The following month NPR ran a piece with the headline “Experts stunned by Chicago’s Soaring Homicide Rate.” This piece again mentions a “mild winter” as a reason, like murders being a casual symptom of weather like allergies. They also mentioned it may simply be a “statistical blip.” Again though, we have coverage of Chicago’s gang violence of 2012 without mention of the artists then blossoming from the same concrete those murders took place atop.

When did we reach the point we’re now at? Where the violence of this rap is something more than just a spice of narrative and exaggeration, or a report of the world these artists lived within. Now, like no other time, the entertainment we get from the music isn’t enough. We can’t separate the rapper from the statistics, and the hatred felt in these streets seems unconditional. And why is Chicago’s violence dealt with in the terms of warzones?
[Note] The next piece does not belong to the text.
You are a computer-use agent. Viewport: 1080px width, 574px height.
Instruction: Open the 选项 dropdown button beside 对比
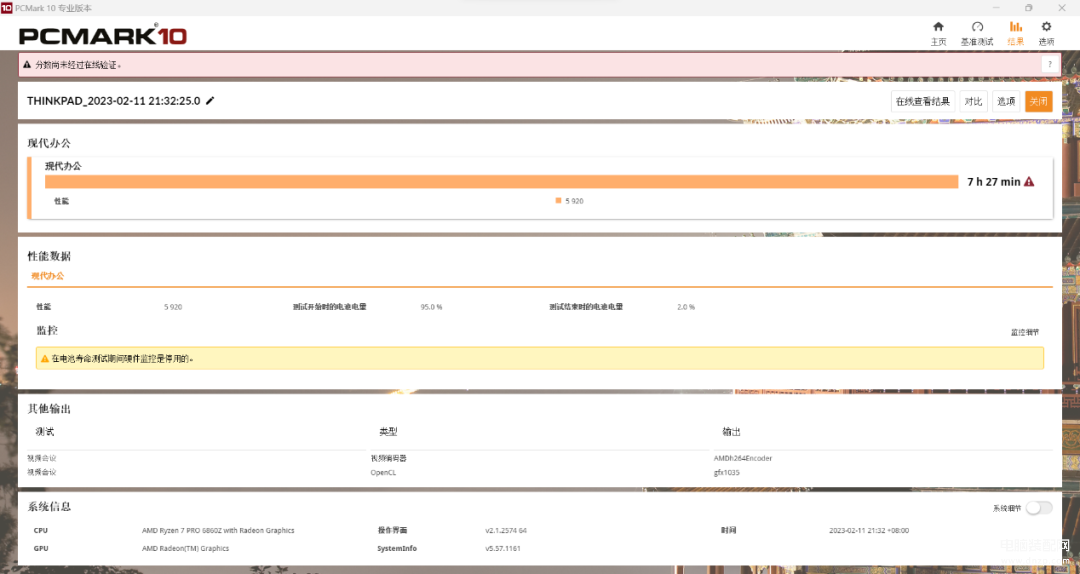pos(1006,101)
Chiraq. The name is catchy in a marketing sort of way, similar to Miller Lite’s Chicago-based “Chi-rish” campaign come St. Patrick’s Day. But is Chicago really deserved of the term? 2012 was a bloody and deadly year for the city. And by Chicago we mean specific neighborhoods in the city. It was the deadliest since 2003, the last year Chicago saw more than 600 murders. But 2012 was significantly less violent than the 90s were in Chicago. Still far too many murders, but what is the motivation and reasoning behind a name like Chiraq?